***** Supplied material
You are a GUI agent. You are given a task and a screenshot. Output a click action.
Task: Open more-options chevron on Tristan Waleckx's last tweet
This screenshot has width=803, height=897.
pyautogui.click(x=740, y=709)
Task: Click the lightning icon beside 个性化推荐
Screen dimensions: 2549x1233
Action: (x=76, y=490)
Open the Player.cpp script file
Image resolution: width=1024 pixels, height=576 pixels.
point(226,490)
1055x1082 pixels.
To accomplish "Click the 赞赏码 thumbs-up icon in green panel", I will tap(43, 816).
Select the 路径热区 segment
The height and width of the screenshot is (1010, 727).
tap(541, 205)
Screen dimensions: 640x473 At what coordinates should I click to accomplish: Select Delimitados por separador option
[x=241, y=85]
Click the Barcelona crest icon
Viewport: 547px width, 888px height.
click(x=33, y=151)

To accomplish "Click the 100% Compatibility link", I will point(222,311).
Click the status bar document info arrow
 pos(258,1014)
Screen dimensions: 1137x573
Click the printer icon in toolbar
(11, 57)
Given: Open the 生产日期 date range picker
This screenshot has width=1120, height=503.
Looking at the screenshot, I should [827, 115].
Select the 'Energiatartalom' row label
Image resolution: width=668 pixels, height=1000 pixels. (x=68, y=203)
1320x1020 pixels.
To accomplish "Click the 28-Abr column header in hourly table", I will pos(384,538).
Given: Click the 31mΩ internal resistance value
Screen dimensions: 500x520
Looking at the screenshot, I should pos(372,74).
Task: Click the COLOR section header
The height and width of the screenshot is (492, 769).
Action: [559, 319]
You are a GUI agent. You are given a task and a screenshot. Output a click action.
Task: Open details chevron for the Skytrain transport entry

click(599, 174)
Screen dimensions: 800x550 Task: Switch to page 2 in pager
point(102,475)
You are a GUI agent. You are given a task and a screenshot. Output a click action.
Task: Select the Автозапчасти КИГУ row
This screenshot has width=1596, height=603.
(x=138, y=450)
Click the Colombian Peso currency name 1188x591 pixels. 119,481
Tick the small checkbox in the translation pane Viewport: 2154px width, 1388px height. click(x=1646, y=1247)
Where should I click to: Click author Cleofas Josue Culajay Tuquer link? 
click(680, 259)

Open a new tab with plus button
**********
_Your instructions:_
Copy all of the data above verbatim, line for line, with no changes.

_Correct result:_
You are a GUI agent. You are given a task and a screenshot. Output a click action.
Task: Open more-options chevron on Tristan Waleckx's last tweet
This screenshot has width=803, height=897.
pyautogui.click(x=740, y=709)
Task: Click the lightning icon beside 个性化推荐
Screen dimensions: 2549x1233
Action: (x=76, y=490)
Open the Player.cpp script file
Image resolution: width=1024 pixels, height=576 pixels.
point(226,490)
1055x1082 pixels.
To accomplish "Click the 赞赏码 thumbs-up icon in green panel", I will tap(43, 816).
Select the 路径热区 segment
The height and width of the screenshot is (1010, 727).
tap(541, 205)
Screen dimensions: 640x473 At what coordinates should I click to accomplish: Select Delimitados por separador option
[x=241, y=85]
Click the Barcelona crest icon
Viewport: 547px width, 888px height.
click(x=33, y=151)

To accomplish "Click the 100% Compatibility link", I will point(222,311).
Click the status bar document info arrow
 pos(258,1014)
Screen dimensions: 1137x573
Click the printer icon in toolbar
(11, 57)
Given: Open the 生产日期 date range picker
This screenshot has width=1120, height=503.
Looking at the screenshot, I should [827, 115].
Select the 'Energiatartalom' row label
Image resolution: width=668 pixels, height=1000 pixels. (x=68, y=203)
1320x1020 pixels.
To accomplish "Click the 28-Abr column header in hourly table", I will pos(384,538).
Given: Click the 31mΩ internal resistance value
Screen dimensions: 500x520
Looking at the screenshot, I should pos(372,74).
Task: Click the COLOR section header
The height and width of the screenshot is (492, 769).
Action: [559, 319]
You are a GUI agent. You are given a task and a screenshot. Output a click action.
Task: Open details chevron for the Skytrain transport entry

click(599, 174)
Screen dimensions: 800x550 Task: Switch to page 2 in pager
point(102,475)
You are a GUI agent. You are given a task and a screenshot. Output a click action.
Task: Select the Автозапчасти КИГУ row
This screenshot has width=1596, height=603.
(x=138, y=450)
Click the Colombian Peso currency name 1188x591 pixels. 119,481
Tick the small checkbox in the translation pane Viewport: 2154px width, 1388px height. click(x=1646, y=1247)
Where should I click to: Click author Cleofas Josue Culajay Tuquer link? 
click(680, 259)

Open a new tab with plus button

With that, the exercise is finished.